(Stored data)
■ ■ ■ ■ ■
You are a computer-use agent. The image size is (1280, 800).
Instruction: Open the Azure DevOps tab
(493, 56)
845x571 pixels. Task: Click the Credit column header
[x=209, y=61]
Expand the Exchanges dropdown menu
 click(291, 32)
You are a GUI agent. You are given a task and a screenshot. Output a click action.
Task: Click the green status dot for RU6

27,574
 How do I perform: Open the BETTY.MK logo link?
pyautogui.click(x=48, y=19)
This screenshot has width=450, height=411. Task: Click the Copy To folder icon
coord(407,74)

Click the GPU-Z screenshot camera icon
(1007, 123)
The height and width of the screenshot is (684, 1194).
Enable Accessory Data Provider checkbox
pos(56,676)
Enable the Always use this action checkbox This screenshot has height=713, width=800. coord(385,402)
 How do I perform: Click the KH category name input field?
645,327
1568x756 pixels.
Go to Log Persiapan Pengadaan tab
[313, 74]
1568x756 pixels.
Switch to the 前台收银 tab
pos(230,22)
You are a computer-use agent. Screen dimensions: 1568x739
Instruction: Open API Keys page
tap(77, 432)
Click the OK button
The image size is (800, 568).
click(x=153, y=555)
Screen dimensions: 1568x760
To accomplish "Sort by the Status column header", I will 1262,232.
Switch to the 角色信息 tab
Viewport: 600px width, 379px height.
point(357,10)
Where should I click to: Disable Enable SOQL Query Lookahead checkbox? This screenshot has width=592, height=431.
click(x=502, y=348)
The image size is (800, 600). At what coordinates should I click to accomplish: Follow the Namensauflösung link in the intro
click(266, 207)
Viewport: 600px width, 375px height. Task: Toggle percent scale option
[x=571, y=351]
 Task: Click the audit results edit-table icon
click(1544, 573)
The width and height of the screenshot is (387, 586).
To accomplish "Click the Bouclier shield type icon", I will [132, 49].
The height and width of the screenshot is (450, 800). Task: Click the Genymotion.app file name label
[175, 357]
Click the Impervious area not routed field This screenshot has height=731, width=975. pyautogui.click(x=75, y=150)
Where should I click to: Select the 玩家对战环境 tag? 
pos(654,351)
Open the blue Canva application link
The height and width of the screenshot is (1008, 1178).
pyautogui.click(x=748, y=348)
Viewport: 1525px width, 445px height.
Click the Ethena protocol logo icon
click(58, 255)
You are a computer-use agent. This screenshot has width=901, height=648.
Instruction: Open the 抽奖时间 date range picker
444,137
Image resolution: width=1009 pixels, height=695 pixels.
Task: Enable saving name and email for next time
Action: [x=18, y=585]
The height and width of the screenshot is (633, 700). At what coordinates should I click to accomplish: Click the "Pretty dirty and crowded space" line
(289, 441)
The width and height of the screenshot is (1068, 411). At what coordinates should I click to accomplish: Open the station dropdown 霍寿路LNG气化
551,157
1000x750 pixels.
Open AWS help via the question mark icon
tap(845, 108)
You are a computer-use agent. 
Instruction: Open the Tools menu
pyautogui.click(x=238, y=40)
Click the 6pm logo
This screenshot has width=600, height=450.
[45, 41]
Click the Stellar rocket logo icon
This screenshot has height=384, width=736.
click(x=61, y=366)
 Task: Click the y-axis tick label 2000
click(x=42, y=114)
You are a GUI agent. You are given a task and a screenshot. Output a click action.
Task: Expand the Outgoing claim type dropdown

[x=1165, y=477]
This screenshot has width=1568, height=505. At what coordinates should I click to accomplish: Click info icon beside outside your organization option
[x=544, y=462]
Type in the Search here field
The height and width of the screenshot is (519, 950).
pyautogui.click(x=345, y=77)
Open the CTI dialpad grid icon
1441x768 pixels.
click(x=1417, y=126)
■ ■ ■ ■ ■
EXERCISE INSTRUCTIONS: Reproduce, word for word, all of the entries above.

WORKED SOLUTION:
You are a computer-use agent. The image size is (1280, 800).
Instruction: Open the Azure DevOps tab
(493, 56)
845x571 pixels. Task: Click the Credit column header
[x=209, y=61]
Expand the Exchanges dropdown menu
 click(291, 32)
You are a GUI agent. You are given a task and a screenshot. Output a click action.
Task: Click the green status dot for RU6

27,574
 How do I perform: Open the BETTY.MK logo link?
pyautogui.click(x=48, y=19)
This screenshot has width=450, height=411. Task: Click the Copy To folder icon
coord(407,74)

Click the GPU-Z screenshot camera icon
(1007, 123)
The height and width of the screenshot is (684, 1194).
Enable Accessory Data Provider checkbox
pos(56,676)
Enable the Always use this action checkbox This screenshot has height=713, width=800. coord(385,402)
 How do I perform: Click the KH category name input field?
645,327
1568x756 pixels.
Go to Log Persiapan Pengadaan tab
[313, 74]
1568x756 pixels.
Switch to the 前台收银 tab
pos(230,22)
You are a computer-use agent. Screen dimensions: 1568x739
Instruction: Open API Keys page
tap(77, 432)
Click the OK button
The image size is (800, 568).
click(x=153, y=555)
Screen dimensions: 1568x760
To accomplish "Sort by the Status column header", I will 1262,232.
Switch to the 角色信息 tab
Viewport: 600px width, 379px height.
point(357,10)
Where should I click to: Disable Enable SOQL Query Lookahead checkbox? This screenshot has width=592, height=431.
click(x=502, y=348)
The image size is (800, 600). At what coordinates should I click to accomplish: Follow the Namensauflösung link in the intro
click(266, 207)
Viewport: 600px width, 375px height. Task: Toggle percent scale option
[x=571, y=351]
 Task: Click the audit results edit-table icon
click(1544, 573)
The width and height of the screenshot is (387, 586).
To accomplish "Click the Bouclier shield type icon", I will [132, 49].
The height and width of the screenshot is (450, 800). Task: Click the Genymotion.app file name label
[175, 357]
Click the Impervious area not routed field This screenshot has height=731, width=975. pyautogui.click(x=75, y=150)
Where should I click to: Select the 玩家对战环境 tag? 
pos(654,351)
Open the blue Canva application link
The height and width of the screenshot is (1008, 1178).
pyautogui.click(x=748, y=348)
Viewport: 1525px width, 445px height.
Click the Ethena protocol logo icon
click(58, 255)
You are a computer-use agent. This screenshot has width=901, height=648.
Instruction: Open the 抽奖时间 date range picker
444,137
Image resolution: width=1009 pixels, height=695 pixels.
Task: Enable saving name and email for next time
Action: [x=18, y=585]
The height and width of the screenshot is (633, 700). At what coordinates should I click to accomplish: Click the "Pretty dirty and crowded space" line
(289, 441)
The width and height of the screenshot is (1068, 411). At what coordinates should I click to accomplish: Open the station dropdown 霍寿路LNG气化
551,157
1000x750 pixels.
Open AWS help via the question mark icon
tap(845, 108)
You are a computer-use agent. 
Instruction: Open the Tools menu
pyautogui.click(x=238, y=40)
Click the 6pm logo
This screenshot has width=600, height=450.
[45, 41]
Click the Stellar rocket logo icon
This screenshot has height=384, width=736.
click(x=61, y=366)
 Task: Click the y-axis tick label 2000
click(x=42, y=114)
You are a GUI agent. You are given a task and a screenshot. Output a click action.
Task: Expand the Outgoing claim type dropdown

[x=1165, y=477]
This screenshot has width=1568, height=505. At what coordinates should I click to accomplish: Click info icon beside outside your organization option
[x=544, y=462]
Type in the Search here field
The height and width of the screenshot is (519, 950).
pyautogui.click(x=345, y=77)
Open the CTI dialpad grid icon
1441x768 pixels.
click(x=1417, y=126)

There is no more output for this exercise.